▶ TÂCHES À RÉALISER:
1. Reproduisez mot pour mot tout ce qui va de « Chantier naval de Casablanca : Les » jusqu'à « sur les moyens. » dans l'article sur le chantier naval de Casablanca.
2. Poursuivez l'article sur le chantier naval de Casablanca à partir de sa dernière phrase.

--- ARTICLE FOURNI ---

Chantier naval de Casablanca : Les prétendants se bousculent pour prendre la barre [INTÉGRAL]

L’Agence Nationale des Ports (ANP) est à la recherche d’un exploitant pour le futur chantier naval de Casablanca, appelé à devenir le plus grand du continent africain. Par son envergure, ses critères et ses ambitions industrielles, le projet suscite l’intérêt de plusieurs géants mondiaux et d’acteurs nationaux.

Le 9 avril, l’Agence Nationale des Ports (ANP) a lancé le tant attendu appel à concurrence pour la gestion du plus grand chantier naval d’Afrique, situé dans le port de Casablanca. Ce futur contrat stratégique couvre un large éventail d’activités, allant de la construction à la réparation et à l’entretien de tous types de navires. Le projet suscite déjà l’intérêt de plusieurs géants internationaux du secteur, et pour cause : l’ANP n’a pas lésiné sur les moyens.

--- DONNÉES FOURNIES ---

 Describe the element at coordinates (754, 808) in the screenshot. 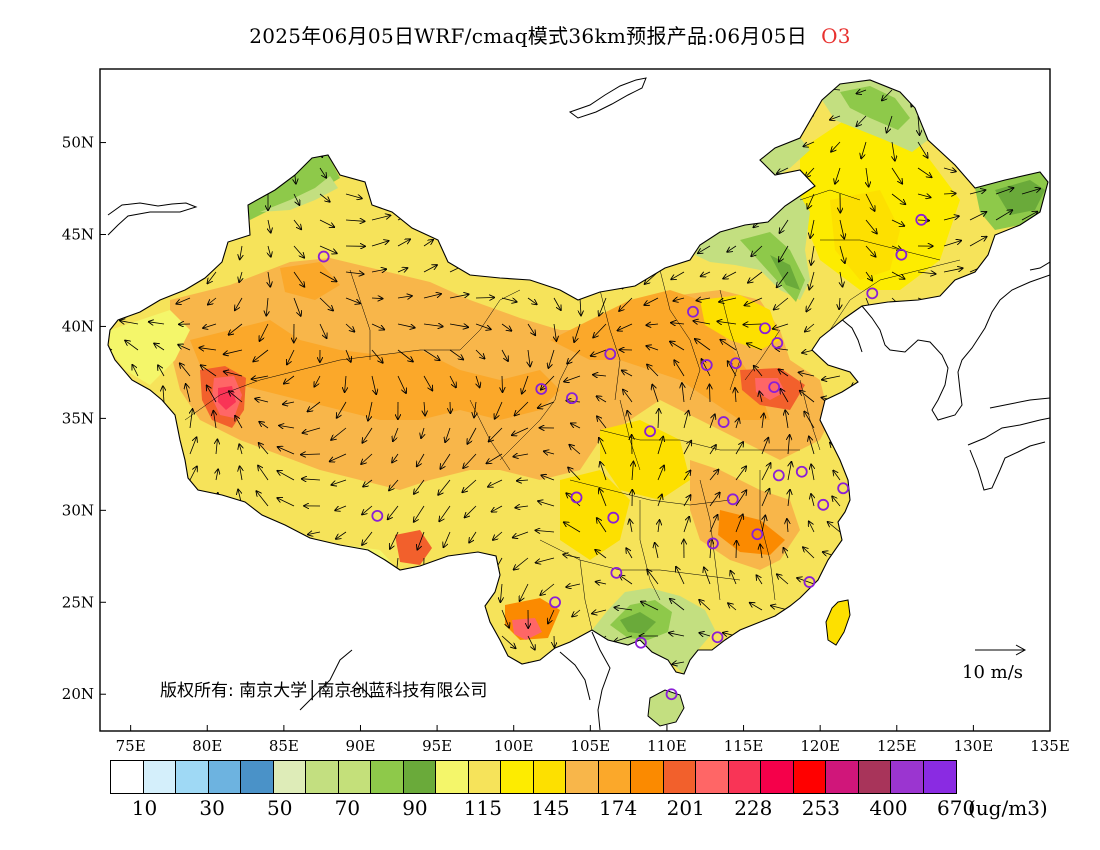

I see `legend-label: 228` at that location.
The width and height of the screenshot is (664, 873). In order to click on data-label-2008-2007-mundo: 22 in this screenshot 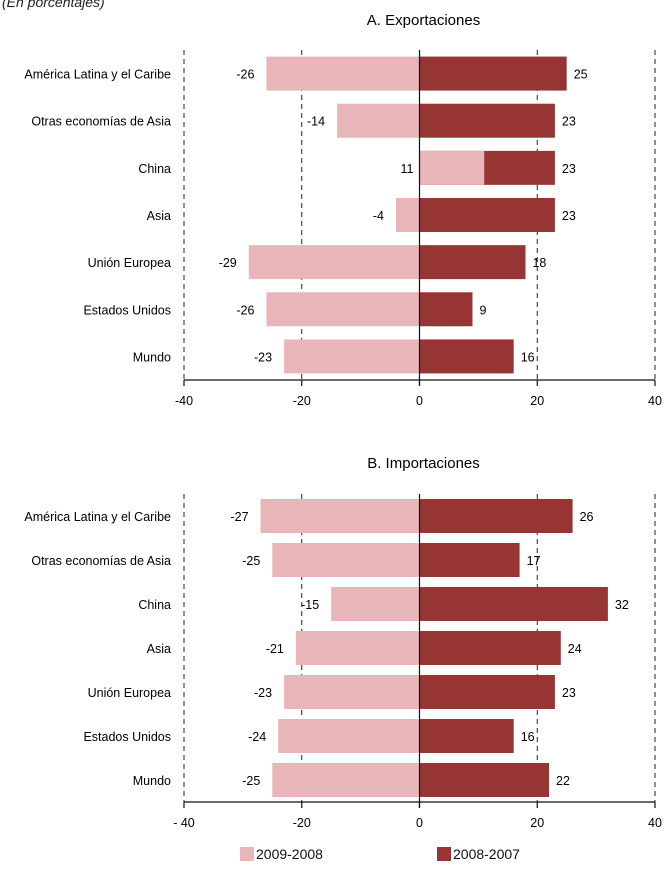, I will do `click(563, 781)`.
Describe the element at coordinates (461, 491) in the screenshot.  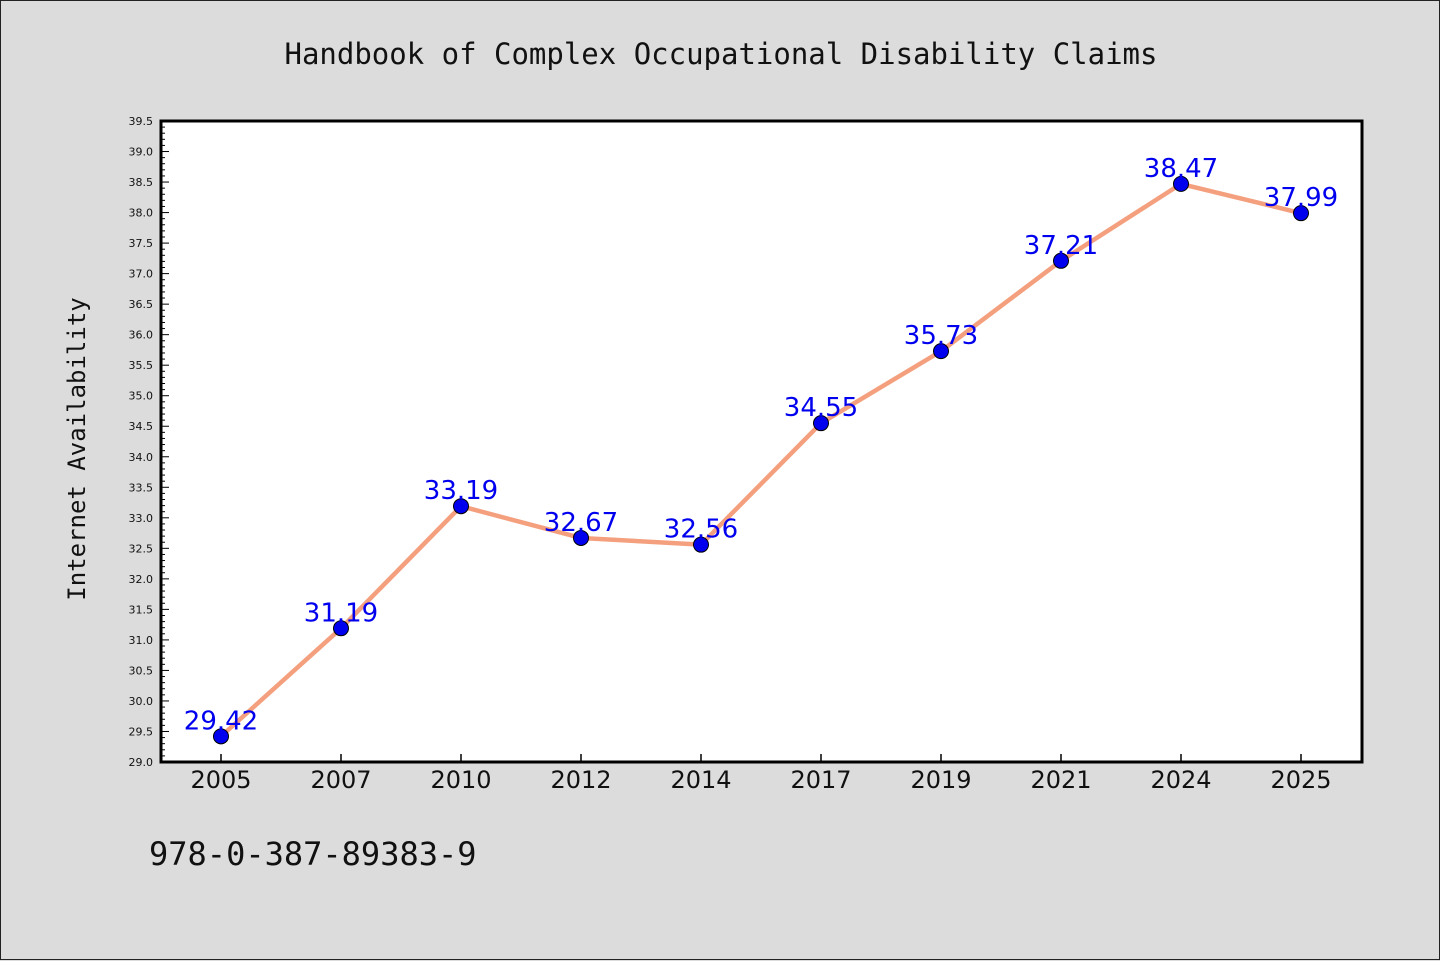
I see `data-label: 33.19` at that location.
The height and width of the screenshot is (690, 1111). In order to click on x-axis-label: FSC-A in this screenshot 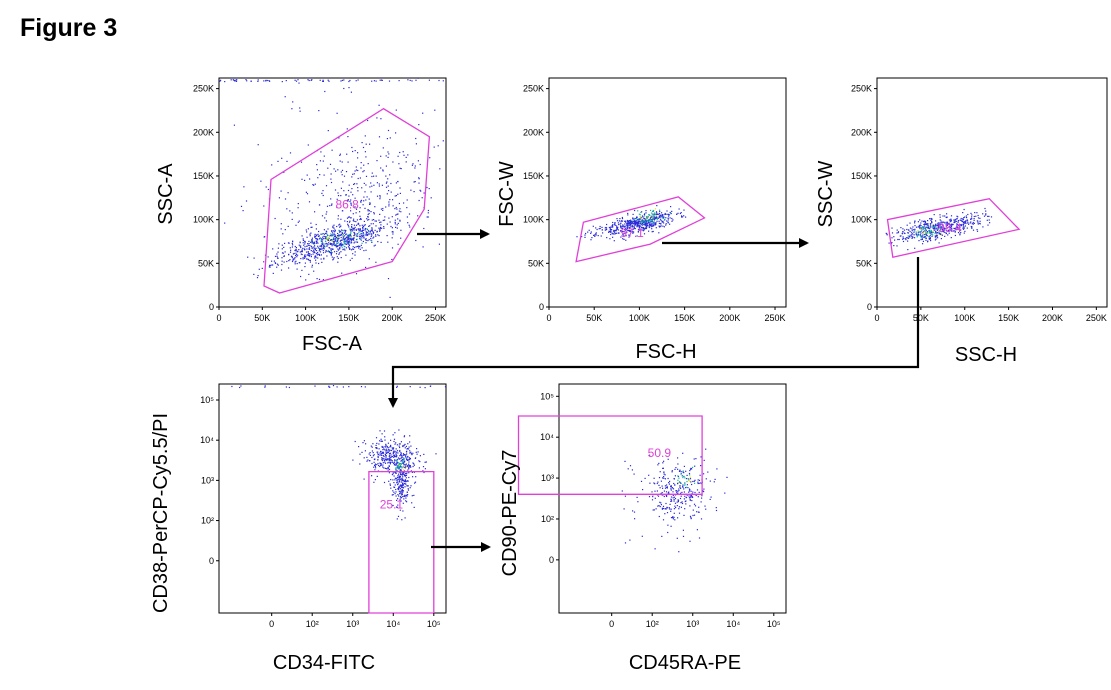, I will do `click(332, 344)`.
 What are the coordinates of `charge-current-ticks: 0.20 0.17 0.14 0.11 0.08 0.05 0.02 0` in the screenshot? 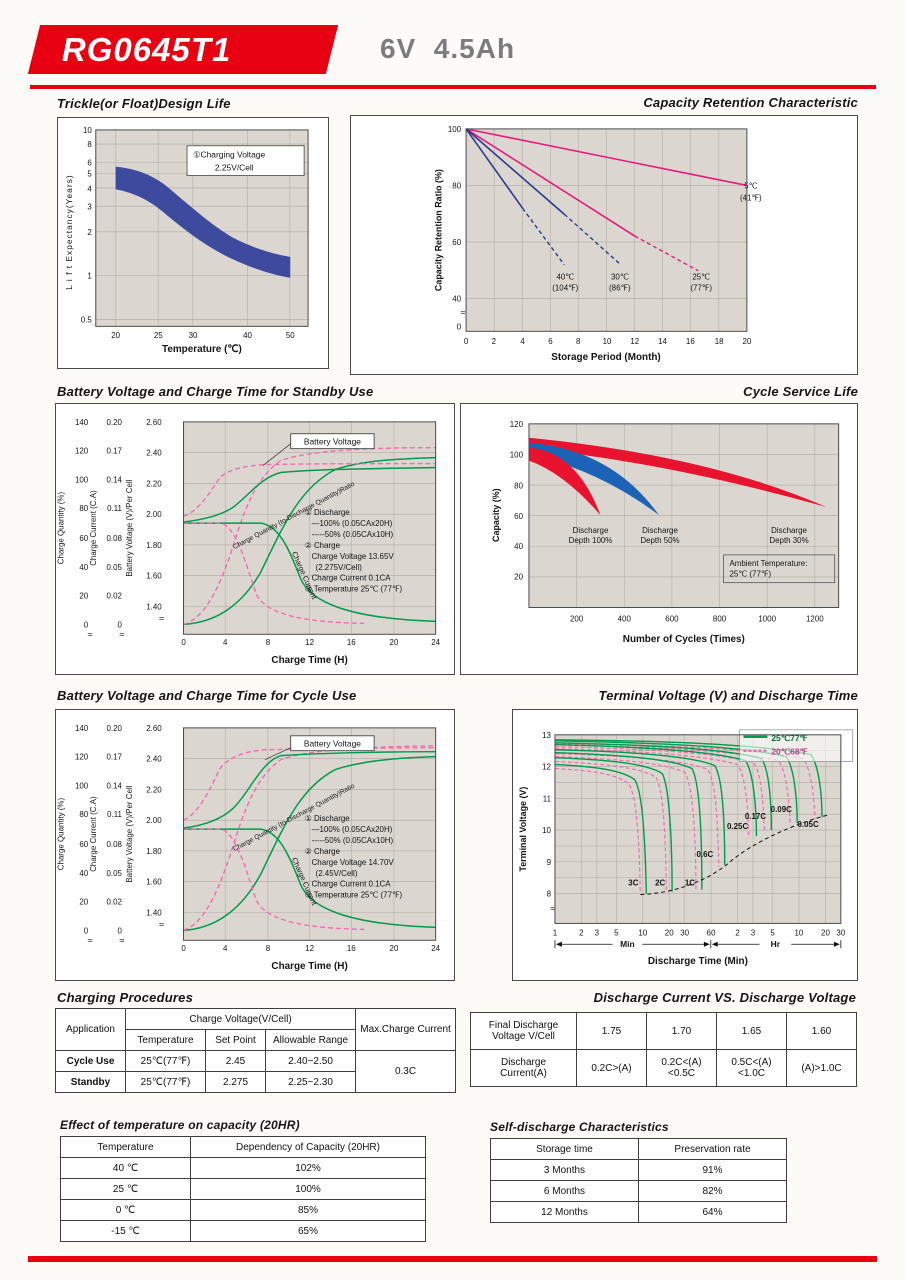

---

▶ RÉPONSES RÉDIGÉES:
1.
Chantier naval de Casablanca : Les prétendants se bousculent pour prendre la barre [INTÉGRAL]

L’Agence Nationale des Ports (ANP) est à la recherche d’un exploitant pour le futur chantier naval de Casablanca, appelé à devenir le plus grand du continent africain. Par son envergure, ses critères et ses ambitions industrielles, le projet suscite l’intérêt de plusieurs géants mondiaux et d’acteurs nationaux.

Le 9 avril, l’Agence Nationale des Ports (ANP) a lancé le tant attendu appel à concurrence pour la gestion du plus grand chantier naval d’Afrique, situé dans le port de Casablanca. Ce futur contrat stratégique couvre un large éventail d’activités, allant de la construction à la réparation et à l’entretien de tous types de navires. Le projet suscite déjà l’intérêt de plusieurs géants internationaux du secteur, et pour cause : l’ANP n’a pas lésiné sur les moyens.

2.
L’investissement mobilisé atteint 2,6 milliards de dirhams, permettant d’équiper ce futur chantier naval d’infrastructures de pointe et d’une vaste surface d’exploitation. Parmi les équipements phares figurent une plateforme élévatrice de 150 mètres sur 28, capable de soulever jusqu’à 9.000 tonnes, et un quai d’armement totalisant 820 mètres linéaires, pouvant accueillir simultanément plusieurs navires de grande taille.
 

Position stratégique
 
De plus, la durée du contrat, qui s’étend sur trente ans, et la position stratégique du port de Casablanca renforcent l’ambition du projet : assurer la réparation de la flotte de pêche, de transport et militaire du Royaume, tout en attirant les navires de la façade atlantique africaine, ainsi qu’une partie du trafic transitant par le détroit de Gibraltar, jusqu’ici capté en grande partie par les chantiers navals espagnols.
 
Dans un premier temps, la construction navale des navires de pêche de moins de 50 mètres et la réparation navale des navires de moins de 100 mètres, qu’ils soient civils ou militaires, de commerce, de pêche ou de servitude, constituent la cible privilégiée pour notre industrie navale, cela a été identifié notamment par rapport à la demande nationale et le marché export que nous pouvons faire”, nous apprend Brahim Yacoubi Soussane, Président du Cluster Industrie Navale du Maroc.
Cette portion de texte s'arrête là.